Mezopotamya'nın hayvanları ve florası
Dicle Nehri'nin bulunduğu yerde bir zamanlar zengin bir flora ve fauna vardı. Antik çağlardan beri, bu su kaynağı nüfusa çok sayıda balık sağlamıştır. Ek olarak, bitişik yeşil kuşakta çeşitli memeli türlerinde de bol miktarda bulunur. Çoğu her türlü norma aykırı olarak inşa edilmiş çok sayıda baraj ve kanal şeklindeki antropojenik etki, Dicle havzasına büyük zararlar vermiş ve vermeye devam etmektedir. Ayrıca, büyük yerleşim yerlerinde atık sular yasa dışı olarak nehre dökülmektedir. Ondan gelen su, orada tehlikeli hastalıkların patojenlerinin varlığı nedeniyle şimdi ölümcül bir tehlike oluşturuyor. Nehir faunası, insan etkisinden ve insan yapımı faktörlerden büyük ölçüde zarar görmüştür. Balıkçılık pratik olarak önemini yitirmiştir. Nehirde hala sazan ve yayın balığı bulunmasına rağmen, insanlar onları yemekten korkuyor. Dicle'nin Bağdat bölgesinde, Basra Körfezi'nden gelen boğa köpekbalıkları görülüyor.

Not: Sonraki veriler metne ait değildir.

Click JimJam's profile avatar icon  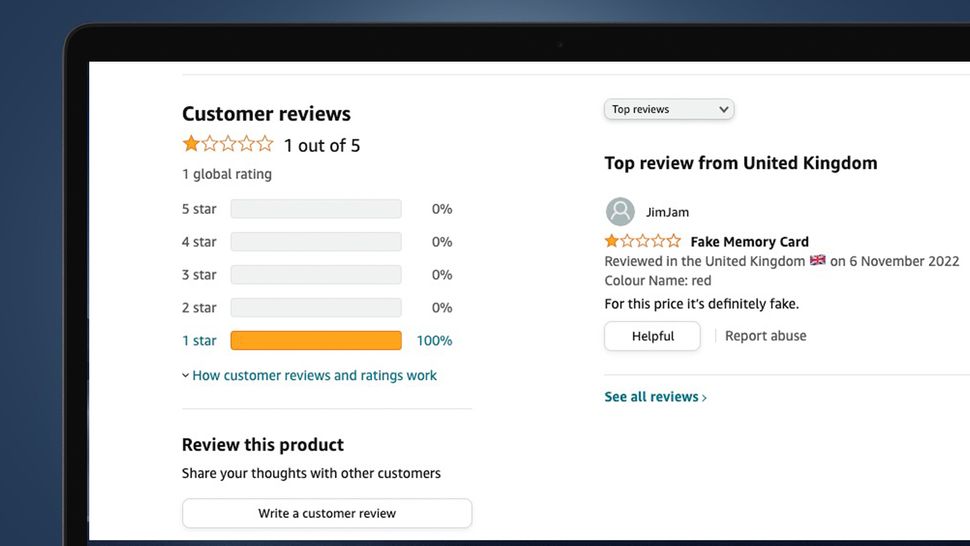coord(620,212)
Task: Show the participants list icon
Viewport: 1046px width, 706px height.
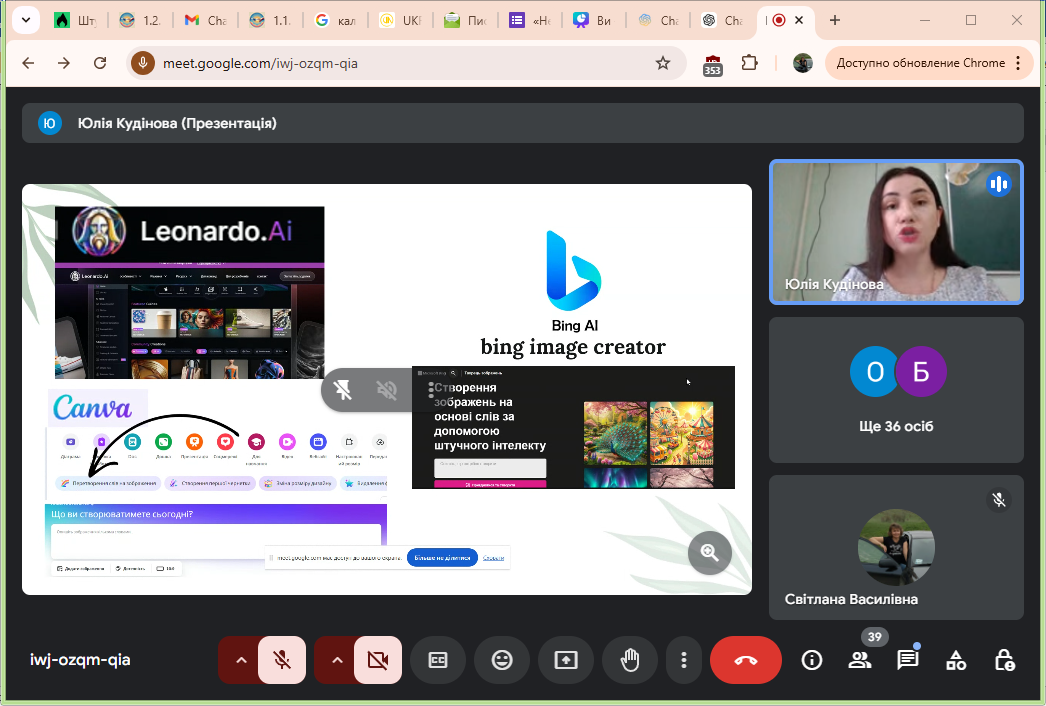Action: (859, 660)
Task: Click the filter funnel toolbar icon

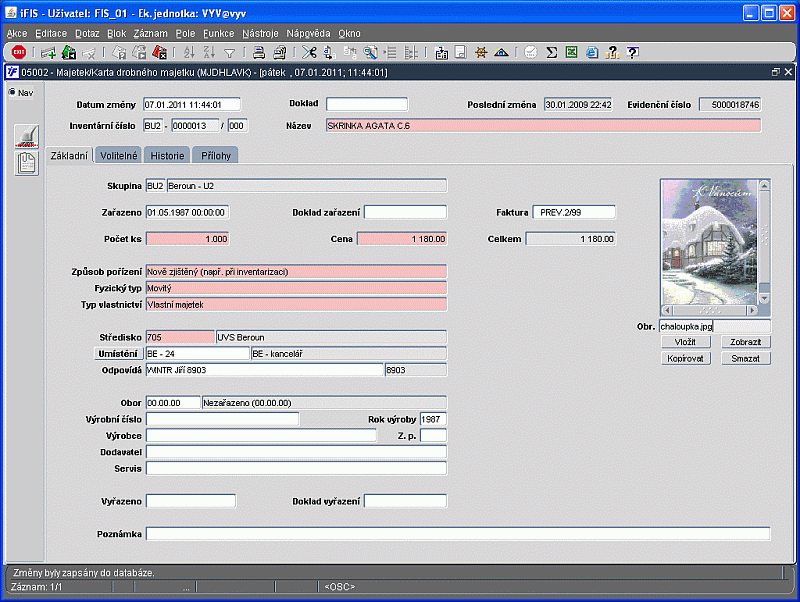Action: pyautogui.click(x=229, y=52)
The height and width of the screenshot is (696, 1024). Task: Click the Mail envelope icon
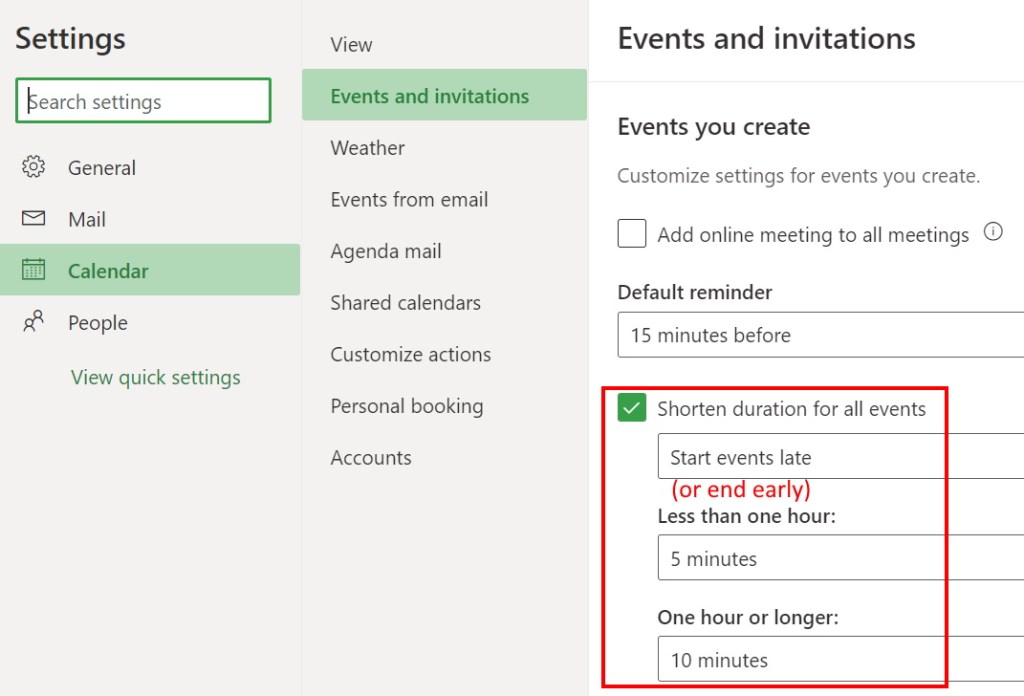(x=33, y=219)
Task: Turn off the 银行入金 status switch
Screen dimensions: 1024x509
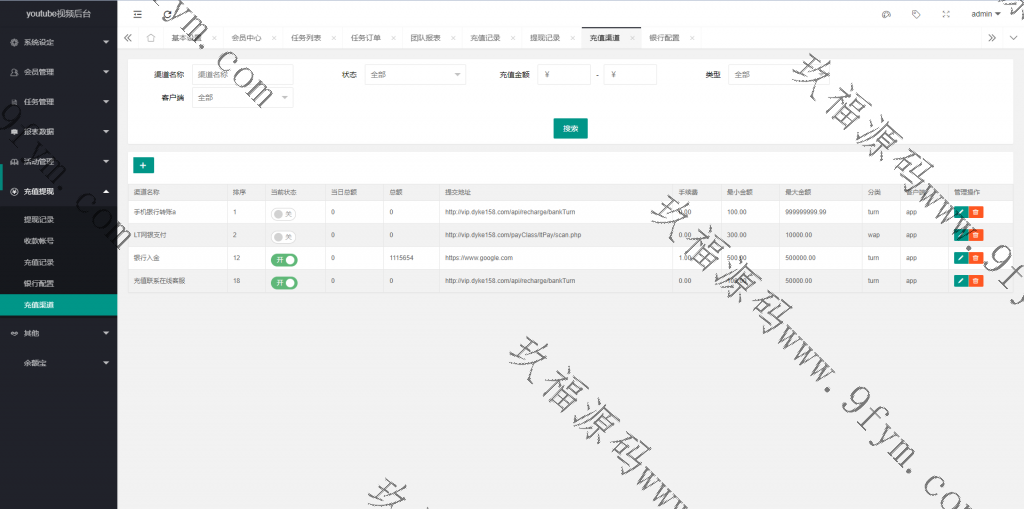Action: pos(284,259)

Orta Doğu'daki önemli kaynak
Peki Dicle Nehri nerede? Şu anda, bu büyük su arteri altı ülkenin topraklarından geçiyor. Bunlar Irak, İran, Türkiye,Suudi Arabistan, Suriye ve Ürdün. Su kaynakları, Dünya'nın herhangi bir bölgesi ve dünyanın herhangi bir eyaleti için hayati bir gerekliliktir. Tam da ağırlıklı olarak Arap devletleri tarafından temsil edilen bu bölgede, dolu bir yaşamın bu önemli bileşeninde büyük bir eksiklik var. Kuru güney bölgeleri ve geniş çöller burada bulunur, bu nedenle antik Dicle ve Fırat nehirleri onlar için basitçe gereklidir. Batı Asya'nın bu ana su havzaları, bölgenin farklı ülkelerinden akan birçok kola sahiptir. Sınır nehirleri, Ortadoğu devletleri arasında şiddetli bir anlaşmazlığın konusudur. 1987'de Suriye, Irak ve Türkiye arasında, tarafların su akışını ortaklaşa sınırlamayı taahhüt ettikleri üçlü bir anlaşma imzalandı.
Çevre sorunları ve çözümleri
Son zamanlarda, Dicle Nehri'nin içinden geçtiği ülkeler onun iyileştirilmesine ciddi şekilde katıldı. Birleşmiş Milletler uzmanlarının ön tahminlerine göre ona verilen hasar, orijinal potansiyelinin %84'ünü aşıyor. Birçok endemik yok oldu. Nehir havzasındaki son derece olumsuz çevresel durum göz önüne alındığında, üçlü bir komisyon kuruldu. Türkiye'nin girişimiyle farklı bilim dallarından uzmanların yer aldığı Ortak Su Enstitüsü kuruldu. Bu organizasyonun planları nehirdeki tüm hidrolik yapıların inşasının koordinasyonunu içerir. Ayrıca, katılımcı ülkeler tarafından su kaynaklarının dikkatli kullanımının izlenmesi için çağrıda bulunulmaktadır. Irak da nehrin durumu hakkında endişe duymaya başladı.kendi sınırları içinde. 2012 yılında, bu Arap ülkesinin hükümeti, Dicle'ye boş altılan atık suların arıtılması için bir program kabul etti. Ayrıca, devletin büyük yerleşim yerlerinde aynı anda birkaç arıtma tesisinin inşasını sağlar. Bununla birlikte, bu iki nehir etrafındaki durum hala oldukça gergin. Bu su yollarının geçtiği ülkeler arasındaki anlaşmazlıklar suyun etkin kullanımına ve korunmasına izin vermemektedir.